**Exercise brief**: Lay out the listing below as a Markdown table with the columns "Row" and "Line", leaving out any blank lines. Begin at the line that contains "You are a GUI", and stop after the line that contains "The image size is (1035, 643).".

**Input records**:
[Start]

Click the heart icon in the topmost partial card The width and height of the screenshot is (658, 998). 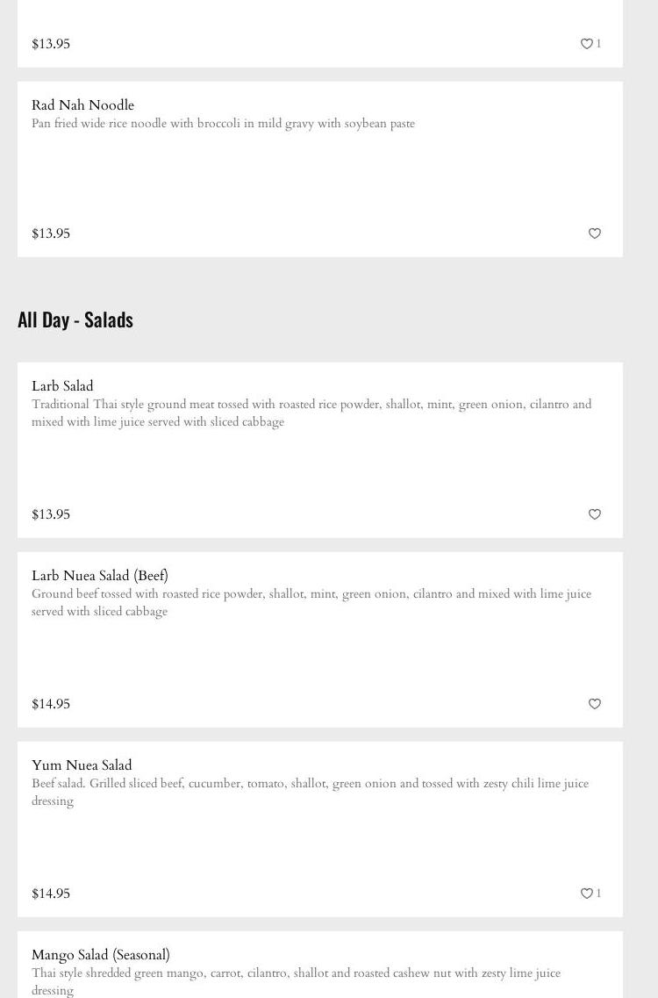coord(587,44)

[End]
[Start]

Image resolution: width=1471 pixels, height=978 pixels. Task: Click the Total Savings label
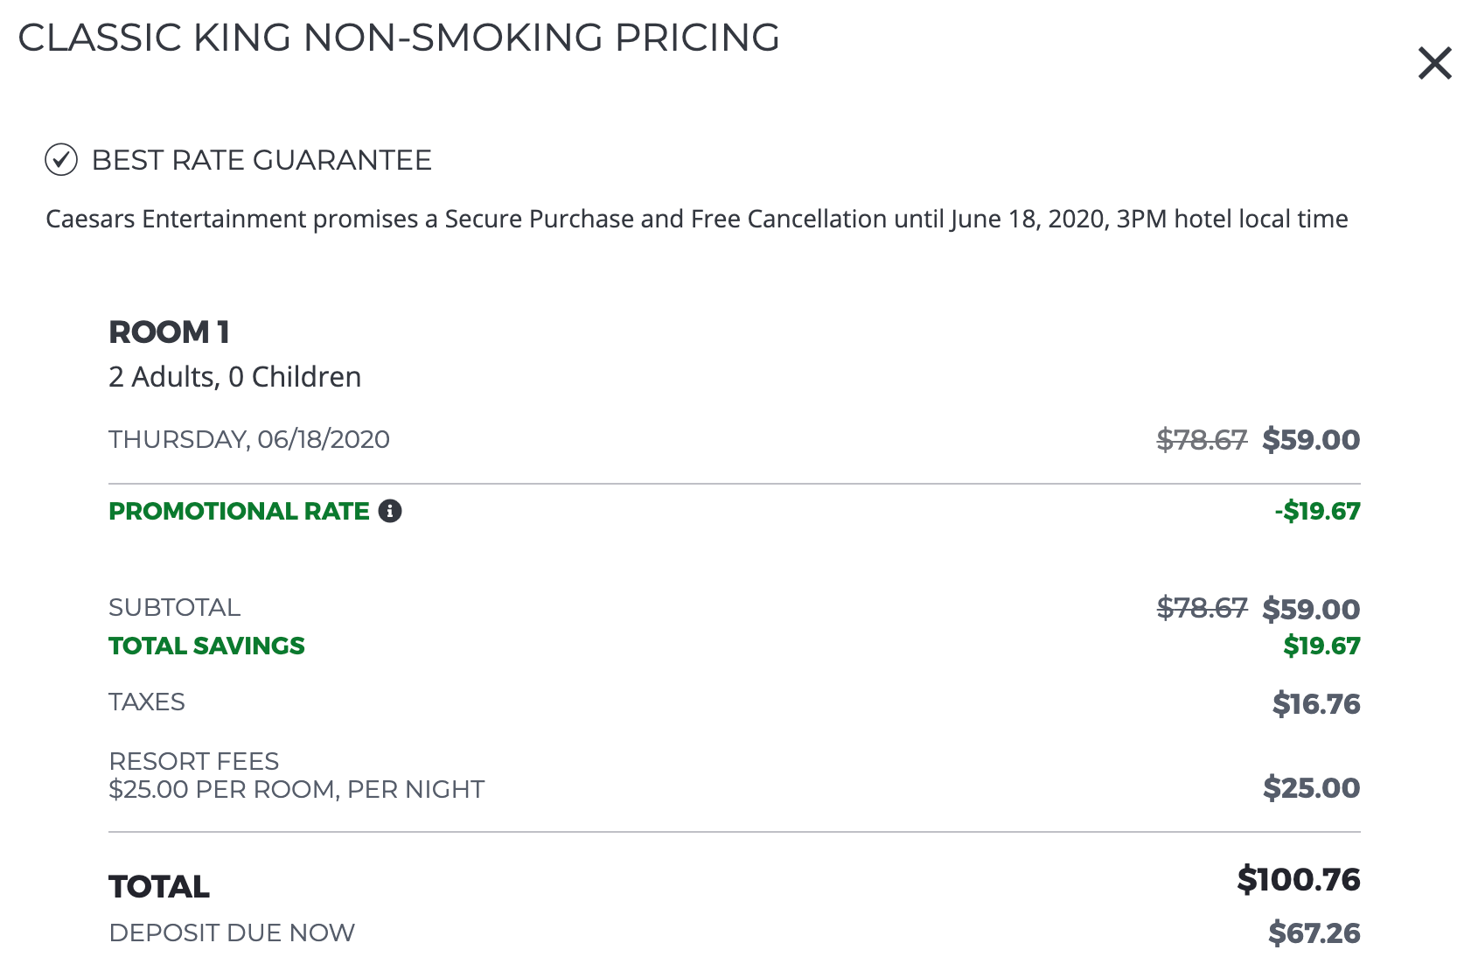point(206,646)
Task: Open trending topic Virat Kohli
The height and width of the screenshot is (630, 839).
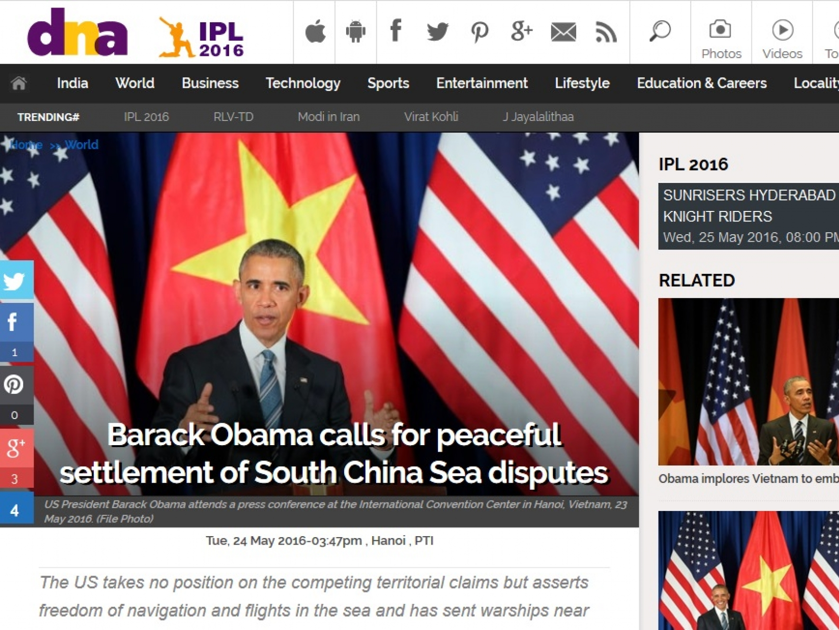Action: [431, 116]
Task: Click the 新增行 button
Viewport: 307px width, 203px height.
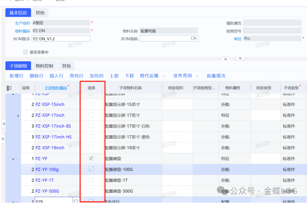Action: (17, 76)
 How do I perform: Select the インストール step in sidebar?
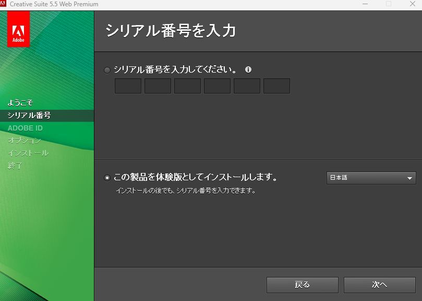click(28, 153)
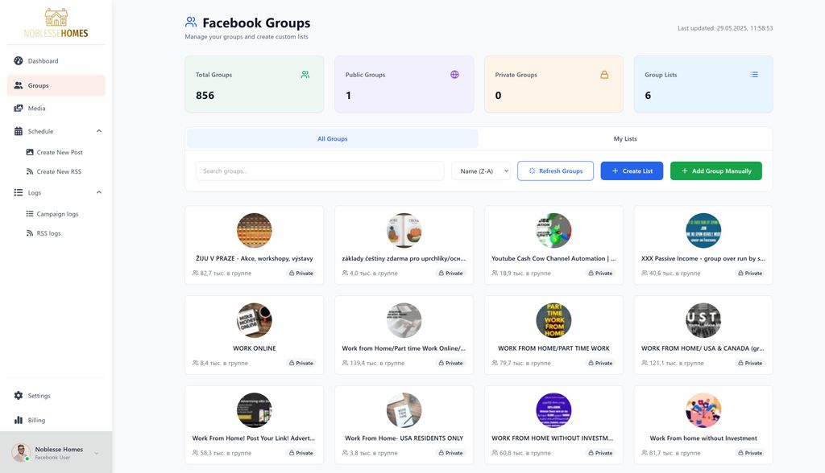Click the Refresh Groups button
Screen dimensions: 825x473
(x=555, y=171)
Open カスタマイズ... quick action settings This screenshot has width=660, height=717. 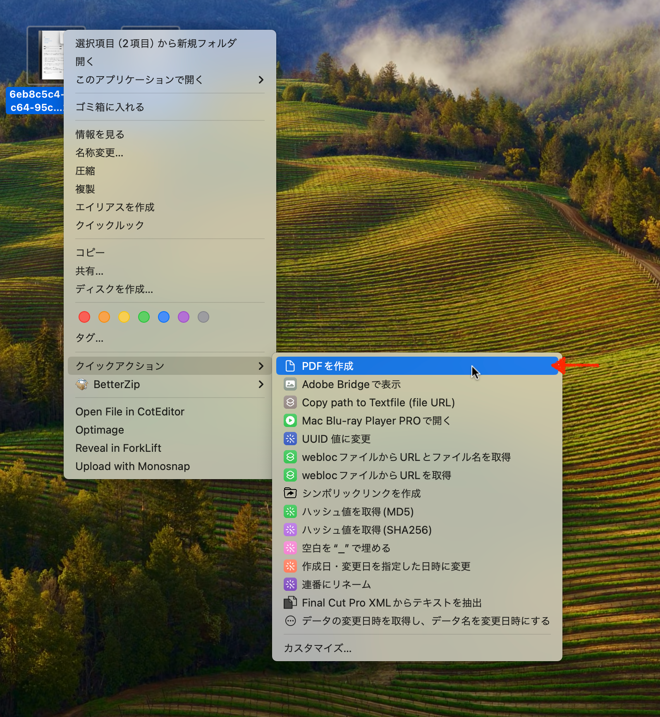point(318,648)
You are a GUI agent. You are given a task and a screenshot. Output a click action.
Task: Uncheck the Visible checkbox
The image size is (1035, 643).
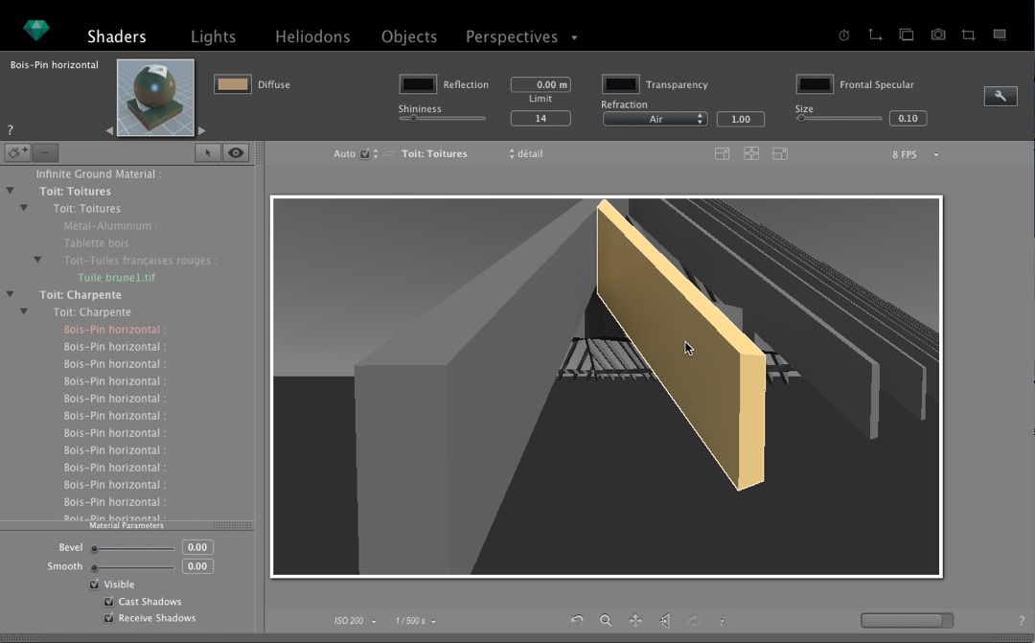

[End]

**The result**:
| Row | Line |
|---|---|
| 1 | You are a GUI agent. You are given a task and a screenshot. Output a click action. |
| 2 | Task: Uncheck the Visible checkbox |
| 3 | The image size is (1035, 643). |